Task inputs ▸

_ _ _ _

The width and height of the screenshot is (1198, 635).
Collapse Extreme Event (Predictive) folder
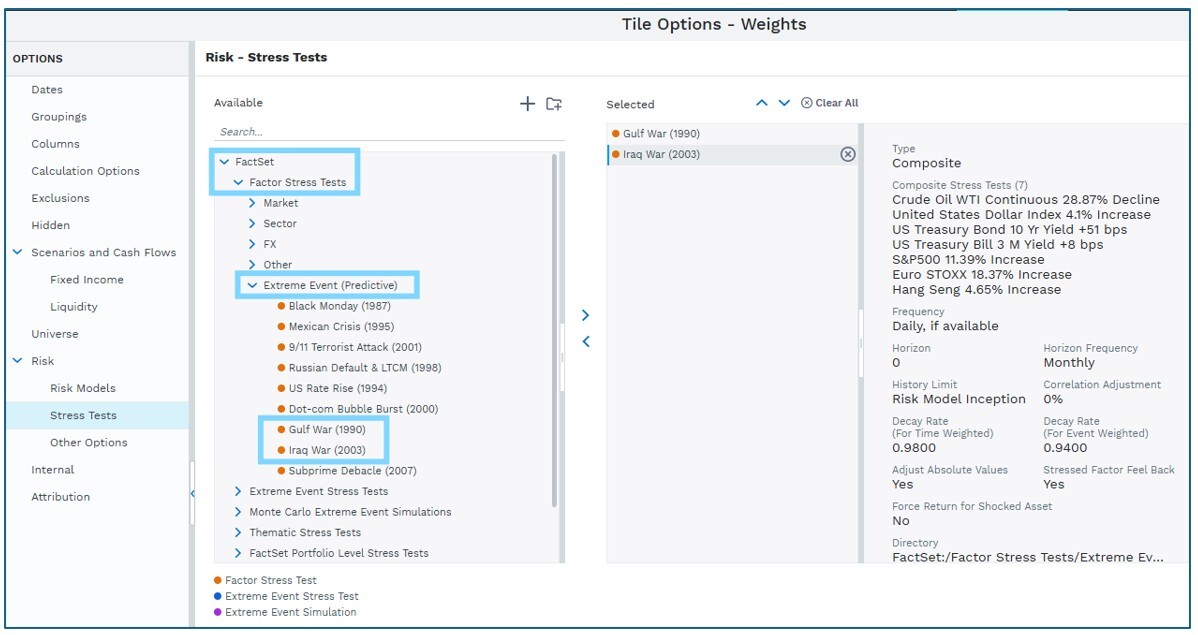click(253, 285)
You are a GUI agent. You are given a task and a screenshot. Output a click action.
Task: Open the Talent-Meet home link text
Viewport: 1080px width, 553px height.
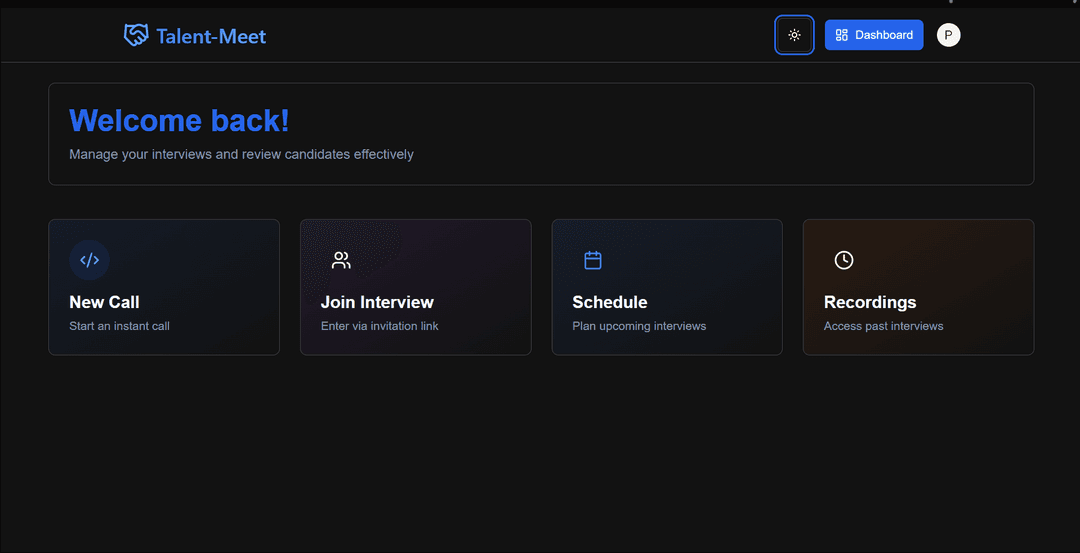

_ _ _ _

Task requirements ▸
When the listing is transcribed, every line must match the original exactly, and the pictures must be left out.

Answer for the task ▸
The width and height of the screenshot is (1198, 635).
Collapse Extreme Event (Predictive) folder
click(253, 285)
You are a GUI agent. You are given a task and a screenshot. Output a click action.
Task: Open the Talent-Meet home link text
Viewport: 1080px width, 553px height.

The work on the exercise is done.